#### TO DO
Using the entries below, write out the line with "You are a GUI", the line with "Hyderabad (171, 519)", and every line in between, exactly as each is written.

#### PROVIDED ENTRIES
* * * * *
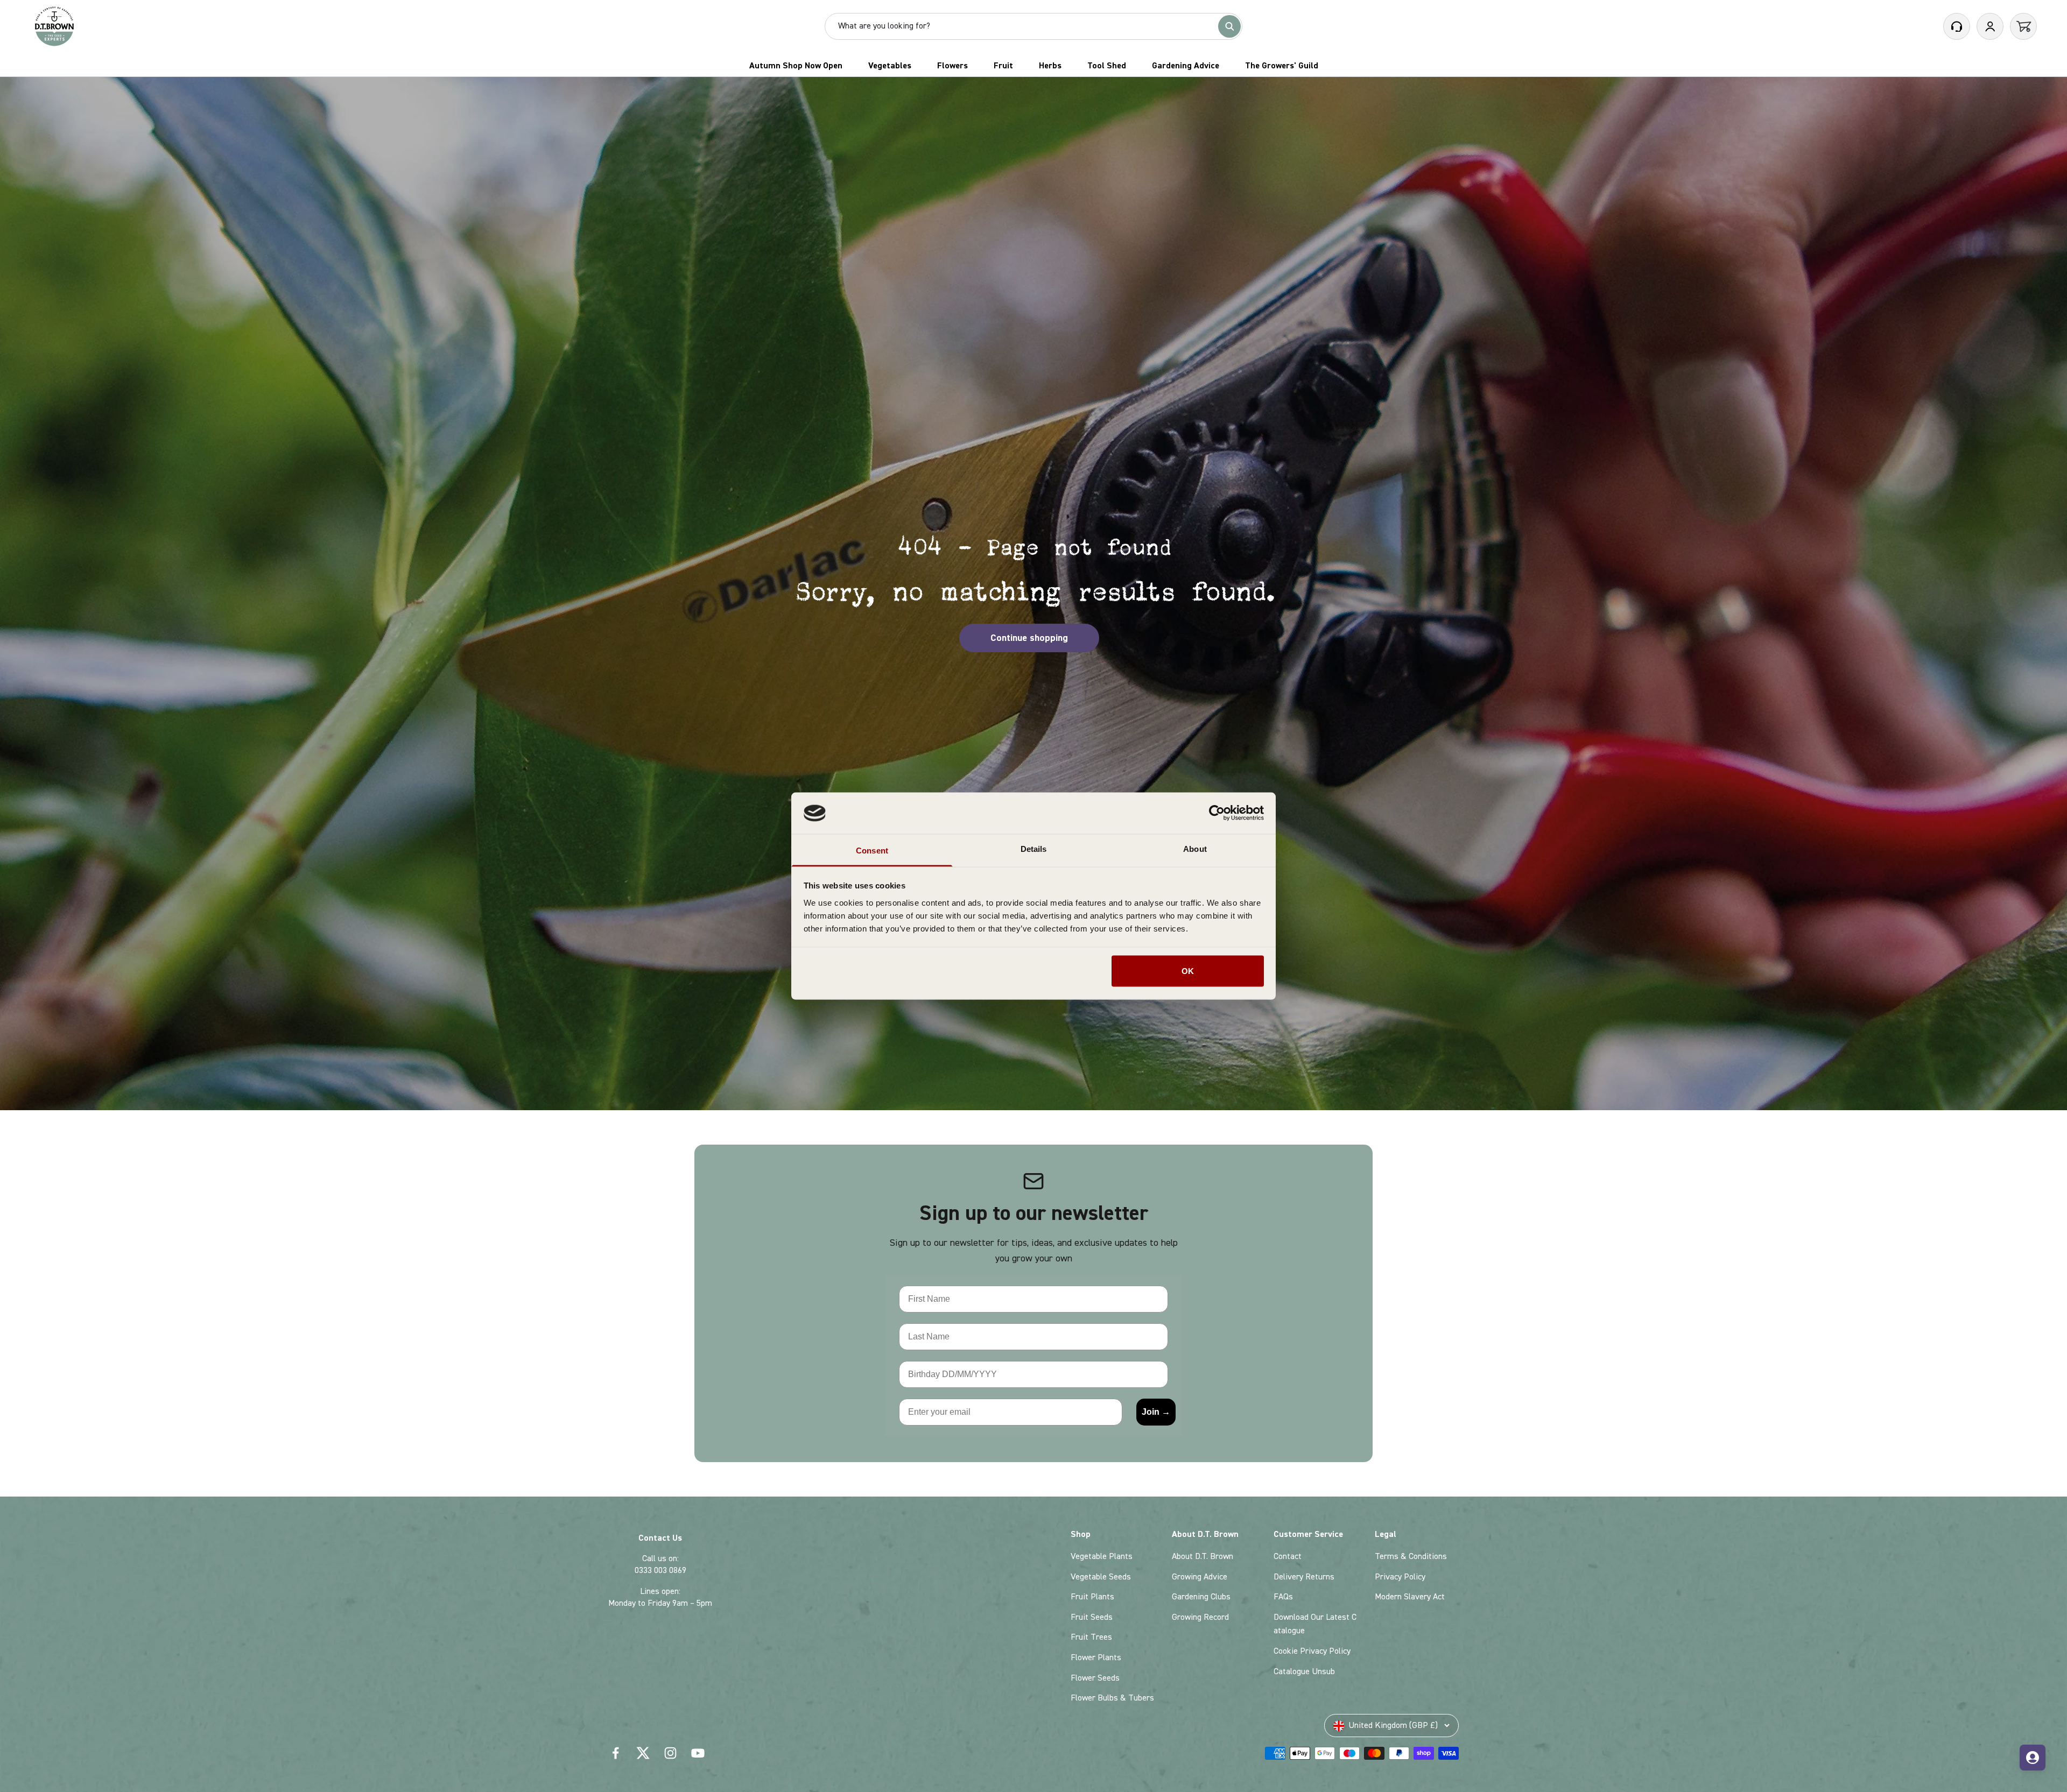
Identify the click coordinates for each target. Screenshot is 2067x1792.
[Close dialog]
* * * * *
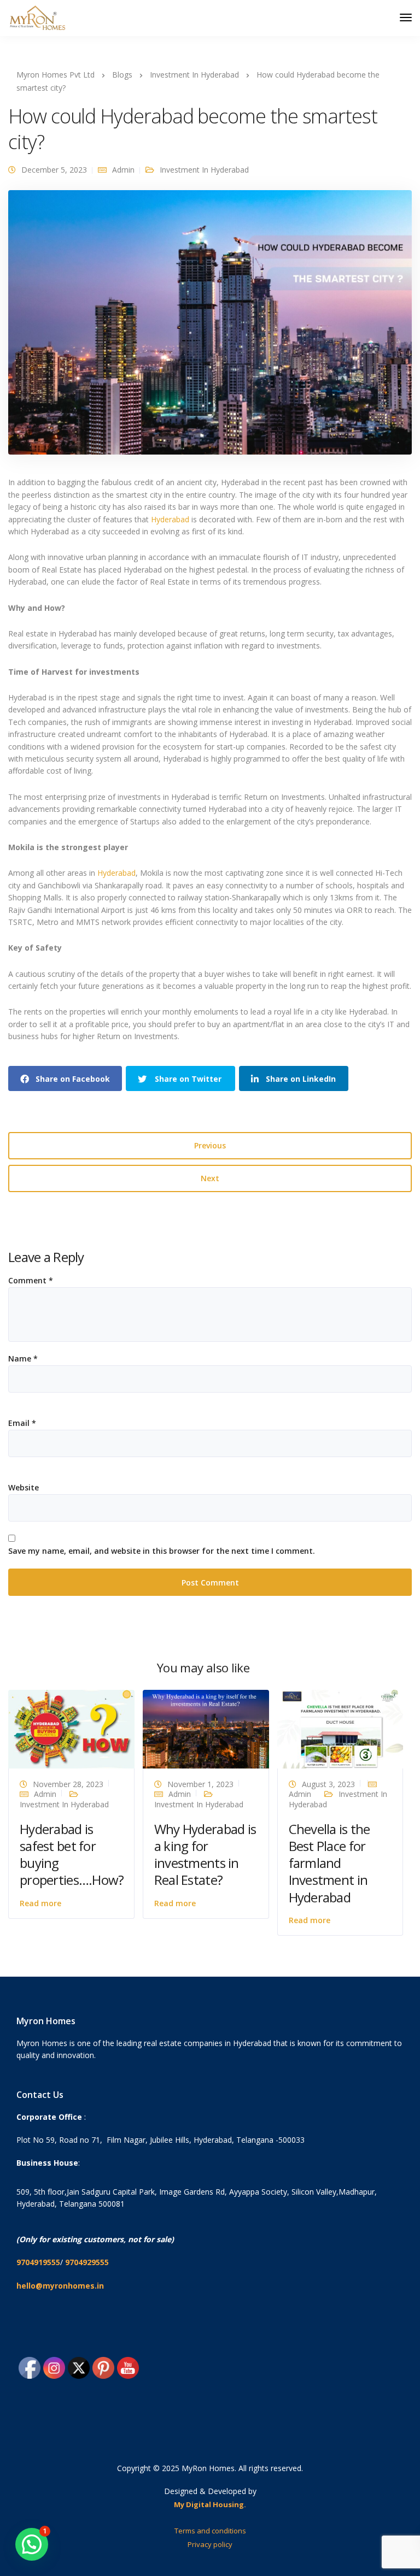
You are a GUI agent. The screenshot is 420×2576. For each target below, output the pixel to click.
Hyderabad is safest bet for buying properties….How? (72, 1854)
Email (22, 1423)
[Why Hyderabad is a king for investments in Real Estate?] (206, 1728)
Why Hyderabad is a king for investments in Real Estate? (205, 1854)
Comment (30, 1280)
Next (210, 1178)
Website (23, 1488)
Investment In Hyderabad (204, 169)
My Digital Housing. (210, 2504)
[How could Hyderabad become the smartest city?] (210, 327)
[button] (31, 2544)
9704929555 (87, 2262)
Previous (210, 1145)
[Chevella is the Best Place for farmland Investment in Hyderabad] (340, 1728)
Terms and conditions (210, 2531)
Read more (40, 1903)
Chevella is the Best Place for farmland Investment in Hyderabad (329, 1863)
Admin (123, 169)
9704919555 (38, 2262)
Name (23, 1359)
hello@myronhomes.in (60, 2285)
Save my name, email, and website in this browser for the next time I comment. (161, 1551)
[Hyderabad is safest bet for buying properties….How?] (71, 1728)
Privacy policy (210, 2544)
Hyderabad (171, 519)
* * * * *
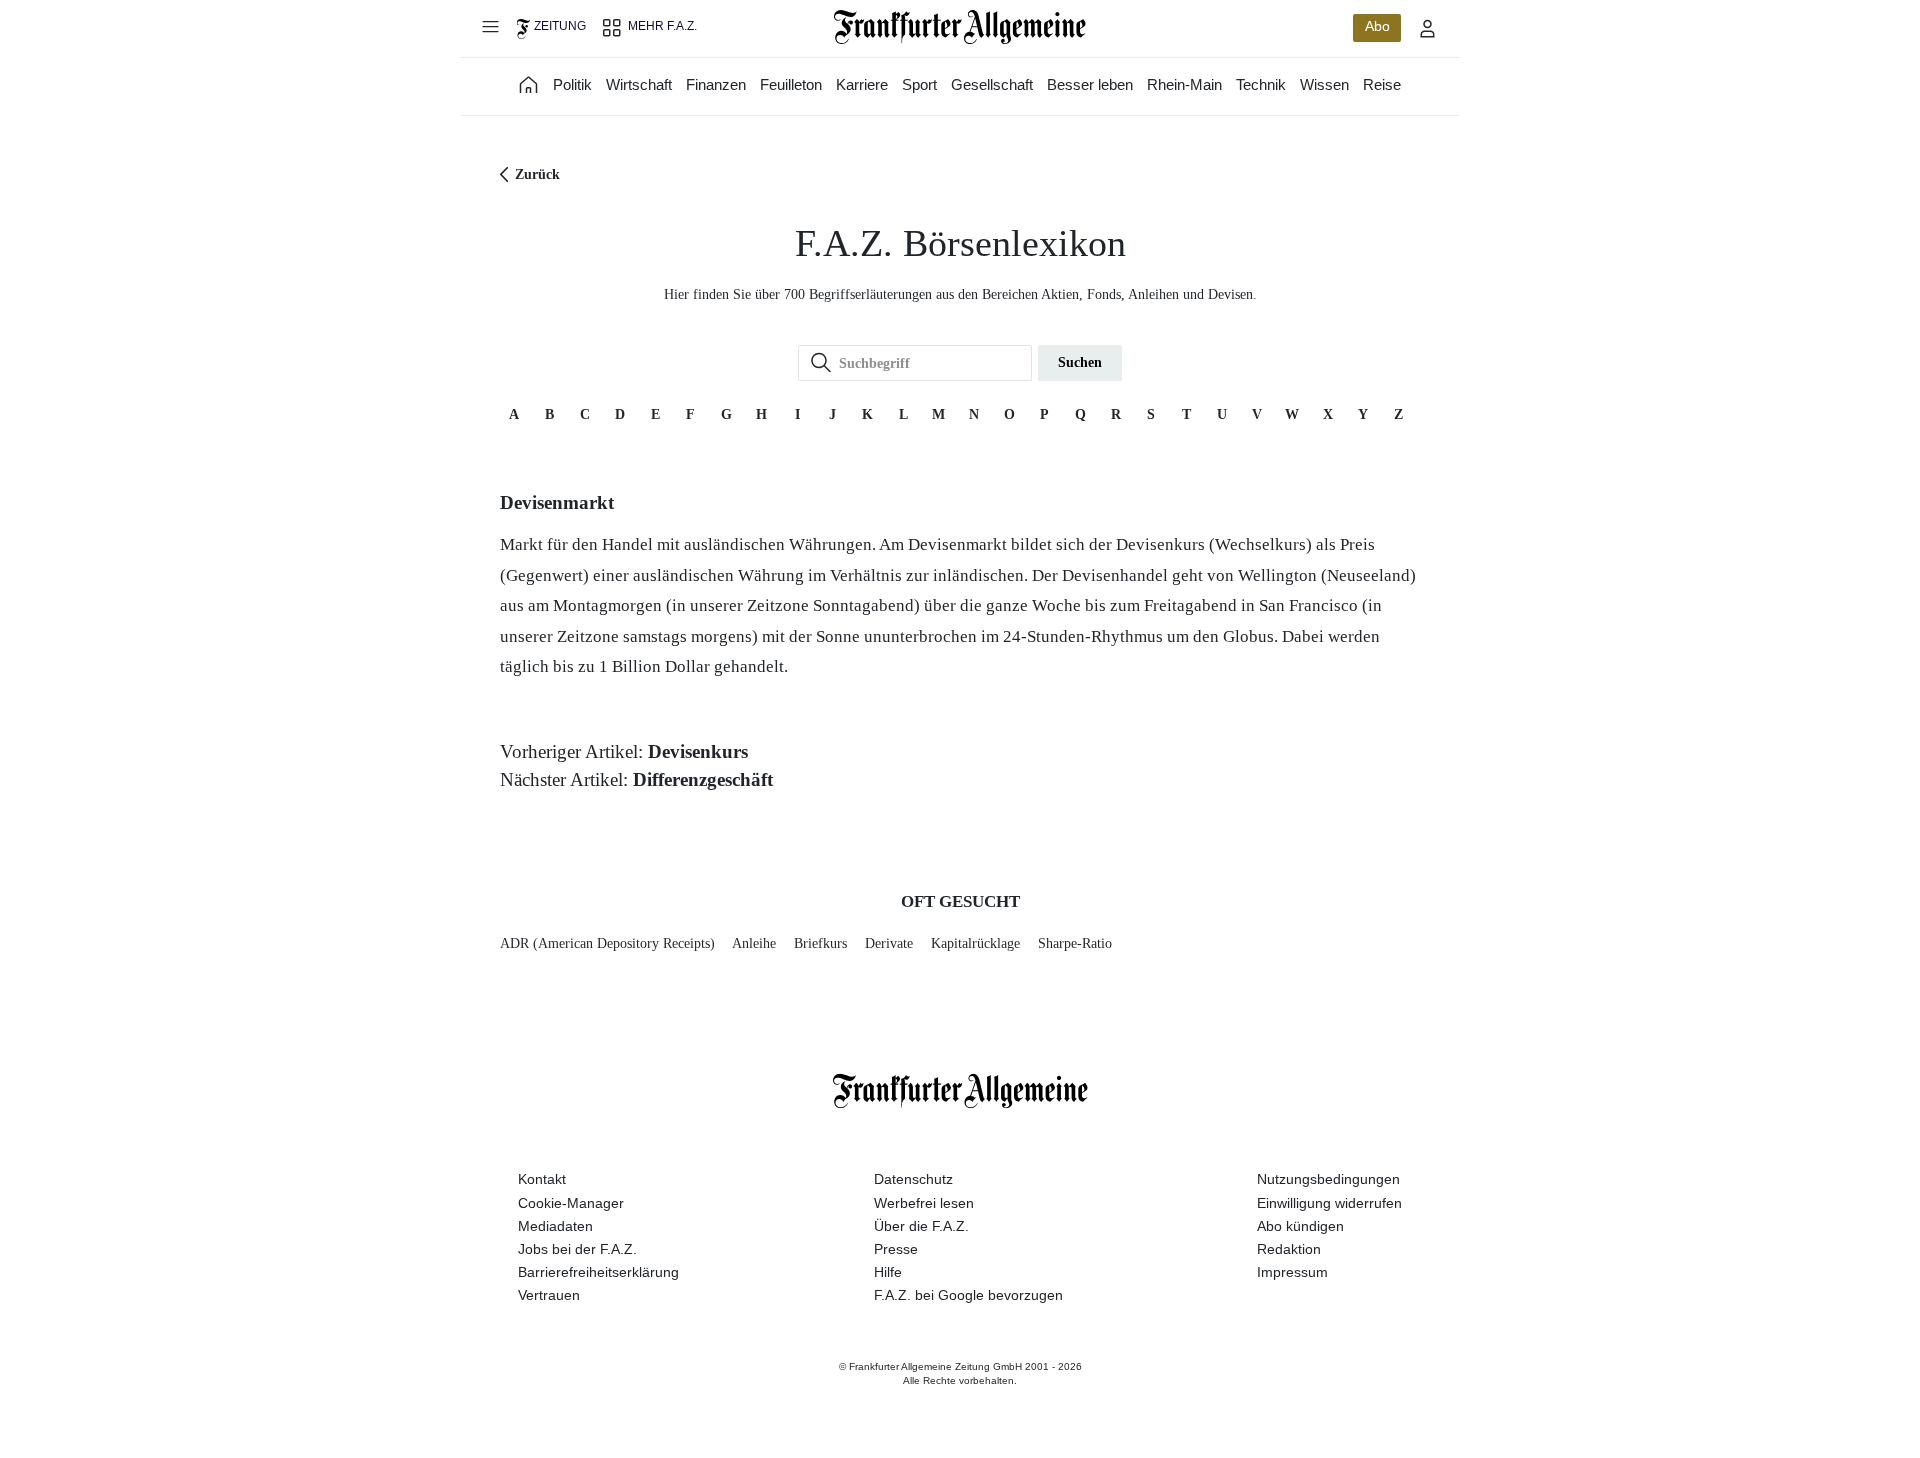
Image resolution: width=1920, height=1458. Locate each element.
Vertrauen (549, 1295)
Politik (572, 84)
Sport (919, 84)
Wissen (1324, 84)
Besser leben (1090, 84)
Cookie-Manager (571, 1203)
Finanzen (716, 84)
* * * * *
#### RESPONSE FOR THIS EXERCISE
You are a GUI agent. The screenshot is 420×2576. For each target below, output the pixel to click.
Hyderabad is safest bet for buying properties….How? (72, 1854)
Email (22, 1423)
[Why Hyderabad is a king for investments in Real Estate?] (206, 1728)
Why Hyderabad is a king for investments in Real Estate? (205, 1854)
Comment (30, 1280)
Next (210, 1178)
Website (23, 1488)
Investment In Hyderabad (204, 169)
My Digital Housing. (210, 2504)
[How could Hyderabad become the smartest city?] (210, 327)
[button] (31, 2544)
9704929555 (87, 2262)
Previous (210, 1145)
[Chevella is the Best Place for farmland Investment in Hyderabad] (340, 1728)
Terms and conditions (210, 2531)
Read more (40, 1903)
Chevella is the Best Place for farmland Investment in Hyderabad (329, 1863)
Admin (123, 169)
9704919555 (38, 2262)
Name (23, 1359)
hello@myronhomes.in (60, 2285)
Save my name, email, and website in this browser for the next time I comment. (161, 1551)
[Hyderabad is safest bet for buying properties….How?] (71, 1728)
Privacy policy (210, 2544)
Hyderabad (171, 519)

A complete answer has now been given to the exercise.